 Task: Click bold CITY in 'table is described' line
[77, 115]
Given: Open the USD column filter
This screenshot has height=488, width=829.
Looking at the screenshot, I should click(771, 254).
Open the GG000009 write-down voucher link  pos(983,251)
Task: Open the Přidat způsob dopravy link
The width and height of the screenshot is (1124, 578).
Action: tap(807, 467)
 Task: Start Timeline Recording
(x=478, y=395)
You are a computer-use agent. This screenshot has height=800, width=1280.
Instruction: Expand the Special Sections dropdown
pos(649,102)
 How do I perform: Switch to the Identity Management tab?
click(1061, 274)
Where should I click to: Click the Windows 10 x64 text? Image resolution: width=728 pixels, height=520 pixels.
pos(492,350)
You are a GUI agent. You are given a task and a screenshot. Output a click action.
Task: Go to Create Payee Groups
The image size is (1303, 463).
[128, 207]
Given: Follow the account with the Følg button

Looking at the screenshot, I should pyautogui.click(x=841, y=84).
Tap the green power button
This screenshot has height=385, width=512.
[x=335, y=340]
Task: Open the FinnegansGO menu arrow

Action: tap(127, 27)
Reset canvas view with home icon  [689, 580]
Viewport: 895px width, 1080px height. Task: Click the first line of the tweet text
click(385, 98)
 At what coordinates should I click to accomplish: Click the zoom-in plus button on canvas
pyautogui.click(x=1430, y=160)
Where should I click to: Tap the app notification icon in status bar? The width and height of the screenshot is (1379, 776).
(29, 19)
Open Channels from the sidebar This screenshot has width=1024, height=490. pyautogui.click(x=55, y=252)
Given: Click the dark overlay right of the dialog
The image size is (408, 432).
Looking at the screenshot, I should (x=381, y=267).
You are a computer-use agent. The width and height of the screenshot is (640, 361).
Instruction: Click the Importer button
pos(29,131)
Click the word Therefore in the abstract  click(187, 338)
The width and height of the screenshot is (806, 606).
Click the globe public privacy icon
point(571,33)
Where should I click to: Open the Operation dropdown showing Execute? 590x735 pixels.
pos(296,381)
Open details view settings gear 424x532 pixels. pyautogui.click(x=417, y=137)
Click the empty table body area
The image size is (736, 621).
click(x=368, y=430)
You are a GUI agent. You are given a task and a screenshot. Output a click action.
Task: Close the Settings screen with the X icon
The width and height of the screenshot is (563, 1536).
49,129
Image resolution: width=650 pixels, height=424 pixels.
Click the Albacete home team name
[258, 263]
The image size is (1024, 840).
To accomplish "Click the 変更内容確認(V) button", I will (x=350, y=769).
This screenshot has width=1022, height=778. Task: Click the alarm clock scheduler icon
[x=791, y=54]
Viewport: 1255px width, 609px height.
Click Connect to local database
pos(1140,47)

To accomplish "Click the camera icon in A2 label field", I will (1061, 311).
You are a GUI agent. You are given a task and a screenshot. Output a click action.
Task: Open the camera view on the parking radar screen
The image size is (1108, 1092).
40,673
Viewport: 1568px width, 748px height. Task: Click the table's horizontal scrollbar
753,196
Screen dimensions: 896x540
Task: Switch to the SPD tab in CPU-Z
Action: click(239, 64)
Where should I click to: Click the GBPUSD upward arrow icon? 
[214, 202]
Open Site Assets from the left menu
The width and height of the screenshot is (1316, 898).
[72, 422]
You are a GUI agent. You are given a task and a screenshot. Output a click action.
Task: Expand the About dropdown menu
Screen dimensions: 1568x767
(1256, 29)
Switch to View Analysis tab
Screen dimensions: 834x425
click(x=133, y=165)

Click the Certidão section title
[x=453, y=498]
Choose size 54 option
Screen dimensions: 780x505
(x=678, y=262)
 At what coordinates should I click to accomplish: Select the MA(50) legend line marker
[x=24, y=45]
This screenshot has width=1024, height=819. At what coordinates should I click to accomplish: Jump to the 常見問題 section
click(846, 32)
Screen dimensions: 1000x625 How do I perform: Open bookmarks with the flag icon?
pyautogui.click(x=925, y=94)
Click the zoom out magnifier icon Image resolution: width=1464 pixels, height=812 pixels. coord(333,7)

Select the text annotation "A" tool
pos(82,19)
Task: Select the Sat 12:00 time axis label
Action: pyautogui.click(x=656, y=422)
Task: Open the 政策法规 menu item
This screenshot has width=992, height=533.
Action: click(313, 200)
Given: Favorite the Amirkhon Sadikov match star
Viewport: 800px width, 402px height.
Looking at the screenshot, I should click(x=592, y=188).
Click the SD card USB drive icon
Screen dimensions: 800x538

PROMPT - Every line in the records above that contains the word "computer" is to be copied out.

COMPLETED TASK -
You are a computer-use agent. This screenshot has height=800, width=1280.
You are a computer-use agent. The width and height of the screenshot is (640, 361).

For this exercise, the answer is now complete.